Improving economic conditions in China and the US are likely to result in about 865,000 barrels of extra crude demand during 2013, to reach total consumption to 90.5m barrels a day, according to the IEA's latest oil report.
That figure is more than 110,000 barrels more than estimated just four weeks ago even though the IEA believes demand will remain sluggish in the first half of the year.
The expected increase in overall demand, plus increasing speculation that America is about to unleash a new round of quantitative easing to further boost the domestic economy, helped to raise Brent crude futures to $109 a barrel.
Meanwhile, a meeting of Organisation of Petroleum Exporting Countries (Opec) ministers in Vienna agreed to hold its official output at 30m barrels a day. But there is unease inside Opec that relatively low-demand growth, accompanied by major increases in American and Iraqi oil production, could lead to a price collapse next year.
Iraq is a member of Opec but made clear it would not help with any production cuts next year even if prices did dip, arguing that other members such as Saudi Arabia, which have previously increased their output, should make cuts first.
After 20 years of war, sanctions and civil strife that left its oil industry in disarray, Iraq is in no mood to consider curtailing output just as it starts to take off.
"Iraq will never cut production," Iraq's Opec governor Falah Alamri told Reuters. "Some countries that have increased their production in the last two years - they should do so. This is a sovereign issue, not an Opec issue."
That was a clear reference to Saudi Arabia, which this summer lifted output to a 30-year high above 10m barrels a day to prevent oil prices soaring after western sanctions on Iran halved its production.

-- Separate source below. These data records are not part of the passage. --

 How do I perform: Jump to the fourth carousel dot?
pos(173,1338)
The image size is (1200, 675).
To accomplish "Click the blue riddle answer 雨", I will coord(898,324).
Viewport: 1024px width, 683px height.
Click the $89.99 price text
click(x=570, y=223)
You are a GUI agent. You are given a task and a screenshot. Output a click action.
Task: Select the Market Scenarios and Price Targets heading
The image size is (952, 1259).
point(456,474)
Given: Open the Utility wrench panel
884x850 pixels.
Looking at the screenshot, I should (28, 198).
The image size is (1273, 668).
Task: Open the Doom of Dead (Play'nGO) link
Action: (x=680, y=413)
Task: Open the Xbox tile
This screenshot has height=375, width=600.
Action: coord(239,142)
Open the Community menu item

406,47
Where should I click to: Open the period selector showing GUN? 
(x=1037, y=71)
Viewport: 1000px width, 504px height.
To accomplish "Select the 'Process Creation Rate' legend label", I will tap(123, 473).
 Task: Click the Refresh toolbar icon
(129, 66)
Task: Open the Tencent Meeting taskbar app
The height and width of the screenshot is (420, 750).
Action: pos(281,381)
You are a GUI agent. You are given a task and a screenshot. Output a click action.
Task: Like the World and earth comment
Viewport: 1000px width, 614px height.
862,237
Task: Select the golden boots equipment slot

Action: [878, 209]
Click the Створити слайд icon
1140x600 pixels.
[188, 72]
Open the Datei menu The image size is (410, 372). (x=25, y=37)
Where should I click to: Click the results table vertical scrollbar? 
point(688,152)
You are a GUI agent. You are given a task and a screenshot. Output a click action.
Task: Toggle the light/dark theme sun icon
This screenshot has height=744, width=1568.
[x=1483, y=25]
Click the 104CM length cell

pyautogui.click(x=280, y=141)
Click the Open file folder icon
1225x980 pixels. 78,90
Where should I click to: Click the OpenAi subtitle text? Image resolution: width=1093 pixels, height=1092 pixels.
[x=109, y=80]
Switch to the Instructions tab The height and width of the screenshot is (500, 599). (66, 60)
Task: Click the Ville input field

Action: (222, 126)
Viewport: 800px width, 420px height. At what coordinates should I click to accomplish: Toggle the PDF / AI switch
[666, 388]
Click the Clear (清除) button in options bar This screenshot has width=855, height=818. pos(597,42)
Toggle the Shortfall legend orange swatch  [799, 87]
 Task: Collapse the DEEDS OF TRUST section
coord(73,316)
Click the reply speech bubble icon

The tensions inside Opec have increased since the overthrow of Saddam Hussein in Iraq and the Arab spring, culminating in a row over who should lead the cartel when the secretary general, Abdalla Salem el-Badri, a Libyan national, steps down.
Neil Atkinson, director of energy research at Datamonitor, said: "Iraq is impervious to arguments. It says that it was subject to sanctions for so long that it has a free pass to rebuild its economy.
"There is rising oil from places like the United States, and Iraqi output is rising quite sharply. There's a risk that we see a sharp drop in price next year."
Output from Iraq has increased by 1m barrels a day to 3.4m following the release of service contracts to western oil companies such as BP, Shell and ExxonMobil.
The US Energy Information Administration said on Tuesday that US output would rise by 760,000 barrels a day in 2012, the fastest rate since commercial oil production began more than 150 years ago.